# --------------------------------------------------------

## Step 1) Import Libraries

In [20]:
#Libraries
import os
import shutil
import pandas as pd
import kagglehub


# --------------------------------------------------------

## Step 2) Download Dataset

the following script downloads and moves the dataset to root/Data/Raw

set to `False` if you already have the dataset

In [21]:
RUN_DOWNLOAD = False

In [22]:
if RUN_DOWNLOAD:
    # Download the dataset
    download_path = kagglehub.dataset_download("bhanupratapbiswas/inventory-analysis-case-study")

    # Define the target directory
    target_dir = os.path.abspath("../../Data/Raw")

    # Make sure the target directory exists
    os.makedirs(target_dir, exist_ok=True)

    # Move all files (not folders) from download_path to target_dir
    for filename in os.listdir(download_path):
        src = os.path.join(download_path, filename)
        dst = os.path.join(target_dir, filename)

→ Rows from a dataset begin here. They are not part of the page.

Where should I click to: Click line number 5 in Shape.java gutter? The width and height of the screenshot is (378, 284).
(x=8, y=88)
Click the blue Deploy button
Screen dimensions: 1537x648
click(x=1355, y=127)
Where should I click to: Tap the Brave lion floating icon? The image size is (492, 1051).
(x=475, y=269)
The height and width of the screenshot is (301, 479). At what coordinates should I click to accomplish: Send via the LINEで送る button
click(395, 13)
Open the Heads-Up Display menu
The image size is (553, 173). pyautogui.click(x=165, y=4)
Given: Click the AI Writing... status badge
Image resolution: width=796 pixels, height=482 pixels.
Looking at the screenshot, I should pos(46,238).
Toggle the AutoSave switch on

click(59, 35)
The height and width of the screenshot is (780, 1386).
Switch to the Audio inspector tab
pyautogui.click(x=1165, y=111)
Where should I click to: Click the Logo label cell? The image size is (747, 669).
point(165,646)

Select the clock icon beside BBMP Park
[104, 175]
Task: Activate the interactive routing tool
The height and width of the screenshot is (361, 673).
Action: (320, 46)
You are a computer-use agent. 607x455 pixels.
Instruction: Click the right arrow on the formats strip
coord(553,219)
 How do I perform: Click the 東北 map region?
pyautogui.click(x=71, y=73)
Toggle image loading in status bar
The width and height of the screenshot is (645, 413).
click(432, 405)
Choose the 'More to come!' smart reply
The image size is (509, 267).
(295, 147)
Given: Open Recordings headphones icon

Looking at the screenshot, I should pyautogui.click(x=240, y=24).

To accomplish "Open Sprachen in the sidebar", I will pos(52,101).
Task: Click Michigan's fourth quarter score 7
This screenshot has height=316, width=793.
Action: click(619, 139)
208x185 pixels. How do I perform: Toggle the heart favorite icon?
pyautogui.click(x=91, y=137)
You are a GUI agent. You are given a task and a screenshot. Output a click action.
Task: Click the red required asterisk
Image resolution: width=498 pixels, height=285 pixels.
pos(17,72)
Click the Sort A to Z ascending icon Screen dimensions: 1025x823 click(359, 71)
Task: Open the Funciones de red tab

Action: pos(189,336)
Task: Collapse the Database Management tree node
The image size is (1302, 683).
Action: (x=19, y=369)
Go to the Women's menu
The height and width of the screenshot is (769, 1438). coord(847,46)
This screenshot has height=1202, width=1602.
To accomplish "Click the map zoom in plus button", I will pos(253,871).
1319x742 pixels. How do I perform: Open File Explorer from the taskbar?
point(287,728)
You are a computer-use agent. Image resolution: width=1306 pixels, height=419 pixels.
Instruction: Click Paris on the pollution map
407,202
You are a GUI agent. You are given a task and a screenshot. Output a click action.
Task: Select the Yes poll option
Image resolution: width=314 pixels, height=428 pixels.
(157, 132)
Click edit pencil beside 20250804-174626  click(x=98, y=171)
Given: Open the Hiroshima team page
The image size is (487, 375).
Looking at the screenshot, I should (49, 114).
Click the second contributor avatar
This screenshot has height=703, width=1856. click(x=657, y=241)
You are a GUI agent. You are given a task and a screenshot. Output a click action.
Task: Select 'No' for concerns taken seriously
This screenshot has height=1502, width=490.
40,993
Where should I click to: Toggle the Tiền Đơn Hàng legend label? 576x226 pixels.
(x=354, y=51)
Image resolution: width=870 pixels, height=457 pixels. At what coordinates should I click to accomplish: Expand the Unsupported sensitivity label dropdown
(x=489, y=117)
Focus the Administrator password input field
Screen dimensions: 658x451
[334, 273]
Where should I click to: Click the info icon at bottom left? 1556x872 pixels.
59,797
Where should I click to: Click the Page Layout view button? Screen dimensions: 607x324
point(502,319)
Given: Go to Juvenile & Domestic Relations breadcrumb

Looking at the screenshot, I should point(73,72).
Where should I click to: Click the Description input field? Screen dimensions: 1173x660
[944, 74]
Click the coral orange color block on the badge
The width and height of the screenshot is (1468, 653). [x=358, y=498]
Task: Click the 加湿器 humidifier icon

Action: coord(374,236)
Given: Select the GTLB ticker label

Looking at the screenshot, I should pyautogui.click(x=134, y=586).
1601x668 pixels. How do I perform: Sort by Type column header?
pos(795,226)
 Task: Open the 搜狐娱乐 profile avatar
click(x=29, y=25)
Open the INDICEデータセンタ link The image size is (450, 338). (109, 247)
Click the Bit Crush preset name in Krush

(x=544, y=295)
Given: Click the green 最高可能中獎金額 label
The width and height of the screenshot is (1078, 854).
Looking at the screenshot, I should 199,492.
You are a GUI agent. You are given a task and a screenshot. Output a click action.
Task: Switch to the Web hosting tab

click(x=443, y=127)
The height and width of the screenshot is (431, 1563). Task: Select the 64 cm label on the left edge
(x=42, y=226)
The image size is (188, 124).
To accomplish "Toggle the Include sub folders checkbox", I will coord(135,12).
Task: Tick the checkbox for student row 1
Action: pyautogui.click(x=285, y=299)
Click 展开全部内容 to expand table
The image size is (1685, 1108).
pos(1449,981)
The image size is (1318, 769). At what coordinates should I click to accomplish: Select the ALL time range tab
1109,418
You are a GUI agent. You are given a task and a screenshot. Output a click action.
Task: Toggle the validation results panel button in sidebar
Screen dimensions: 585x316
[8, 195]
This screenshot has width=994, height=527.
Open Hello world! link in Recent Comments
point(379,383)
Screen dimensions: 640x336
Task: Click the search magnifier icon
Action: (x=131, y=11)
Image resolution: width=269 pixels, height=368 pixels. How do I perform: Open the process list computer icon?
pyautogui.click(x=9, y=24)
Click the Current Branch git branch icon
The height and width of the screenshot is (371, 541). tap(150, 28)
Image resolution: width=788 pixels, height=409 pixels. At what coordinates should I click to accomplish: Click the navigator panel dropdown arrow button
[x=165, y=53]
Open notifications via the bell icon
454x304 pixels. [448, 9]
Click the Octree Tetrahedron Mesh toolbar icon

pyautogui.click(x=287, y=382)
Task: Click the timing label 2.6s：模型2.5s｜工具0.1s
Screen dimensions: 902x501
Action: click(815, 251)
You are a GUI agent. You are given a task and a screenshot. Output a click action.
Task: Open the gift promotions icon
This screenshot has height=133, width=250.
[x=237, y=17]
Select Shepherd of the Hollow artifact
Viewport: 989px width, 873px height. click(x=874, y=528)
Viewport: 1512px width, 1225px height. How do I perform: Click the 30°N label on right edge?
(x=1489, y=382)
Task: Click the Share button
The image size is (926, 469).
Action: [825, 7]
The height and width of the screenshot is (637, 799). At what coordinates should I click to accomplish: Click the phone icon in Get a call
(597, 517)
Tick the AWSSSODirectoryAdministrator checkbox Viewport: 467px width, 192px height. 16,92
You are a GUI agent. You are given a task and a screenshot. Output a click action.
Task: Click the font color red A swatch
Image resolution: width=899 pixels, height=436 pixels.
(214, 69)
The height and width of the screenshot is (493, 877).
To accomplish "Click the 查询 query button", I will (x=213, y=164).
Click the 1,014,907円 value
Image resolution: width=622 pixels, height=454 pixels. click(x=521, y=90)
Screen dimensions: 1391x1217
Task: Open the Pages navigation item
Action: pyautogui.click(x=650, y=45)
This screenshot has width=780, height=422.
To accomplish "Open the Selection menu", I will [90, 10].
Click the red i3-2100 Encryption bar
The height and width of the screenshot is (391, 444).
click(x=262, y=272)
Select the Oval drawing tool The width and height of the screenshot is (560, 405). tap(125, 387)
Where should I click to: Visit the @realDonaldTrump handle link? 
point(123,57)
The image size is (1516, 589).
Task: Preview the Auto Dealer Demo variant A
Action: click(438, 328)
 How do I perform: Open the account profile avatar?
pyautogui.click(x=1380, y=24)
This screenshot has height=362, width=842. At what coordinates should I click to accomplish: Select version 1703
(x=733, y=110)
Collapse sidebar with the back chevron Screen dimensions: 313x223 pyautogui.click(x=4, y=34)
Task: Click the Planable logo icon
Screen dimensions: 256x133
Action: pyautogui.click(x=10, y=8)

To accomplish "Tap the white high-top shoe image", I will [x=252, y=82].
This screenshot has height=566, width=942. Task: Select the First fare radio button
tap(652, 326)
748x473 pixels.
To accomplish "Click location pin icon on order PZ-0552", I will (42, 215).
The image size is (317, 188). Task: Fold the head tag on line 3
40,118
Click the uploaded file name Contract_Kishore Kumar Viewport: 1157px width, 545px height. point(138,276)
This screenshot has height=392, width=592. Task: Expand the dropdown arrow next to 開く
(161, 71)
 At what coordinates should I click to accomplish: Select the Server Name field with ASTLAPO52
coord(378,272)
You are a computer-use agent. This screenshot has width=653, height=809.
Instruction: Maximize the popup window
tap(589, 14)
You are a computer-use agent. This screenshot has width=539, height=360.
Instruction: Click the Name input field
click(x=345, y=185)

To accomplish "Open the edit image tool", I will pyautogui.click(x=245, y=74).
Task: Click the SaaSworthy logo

        if os.path.isfile(src):
            shutil.move(src, dst)

    print("Files moved to:", target_dir)
else:
    print("Download block skipped.")

Download block skipped.


# --------------------------------------------------------

## Step 3) Create Clean CSV files

Start pulling data from dataset to produce clean csv files ready for the inventory ledger

In [23]:
# Set file paths
raw_path = '../../Data/Raw/'
processed_path = '../../Data/Processed/'

# Create processed directory if it doesn't exist
os.makedirs(processed_path, exist_ok=True)

In [29]:
# Function to split composite InventoryId
def split_inventory_id(df):
    split_cols = df['InventoryId'].str.split('_', expand=True)
    df['Store'] = split_cols[0]
    df['Location'] = split_cols[1]
    df['ItemId'] = split_cols[2]
    df.drop(columns=['InventoryId'], inplace=True)
    return df

In [40]:
# Create Sales.csv (Store, ItemId, SalesQuantity, SalesDate)
# Load the Sales.csv file
sales_file = os.path.join(raw_path, 'SalesFINAL12312016.csv')
sales_df = pd.read_csv(sales_file)

# Clean Sales.csv
# 1. Keep only relevant columns (no need for Location, it's handled in Stores.csv)
sales_cleaned = sales_df[[
    'InventoryId',
    'Store',
    'SalesQuantity',
    'SalesDate'
]]

# 2. Strip whitespace and filter for stores "1" and "2"
sales_cleaned['Store'] = sales_cleaned['Store'].astype(str).str.strip()
sales_cleaned = sales_cleaned[sales_cleaned['Store'].isin(['1', '2'])]

# Apply split function to separate the composite InventoryId
sales_cleaned = split_inventory_id(sales_cleaned)

# Drop the Location column after splitting the InventoryId
sales_cleaned.drop(columns=['Location'], inplace=True)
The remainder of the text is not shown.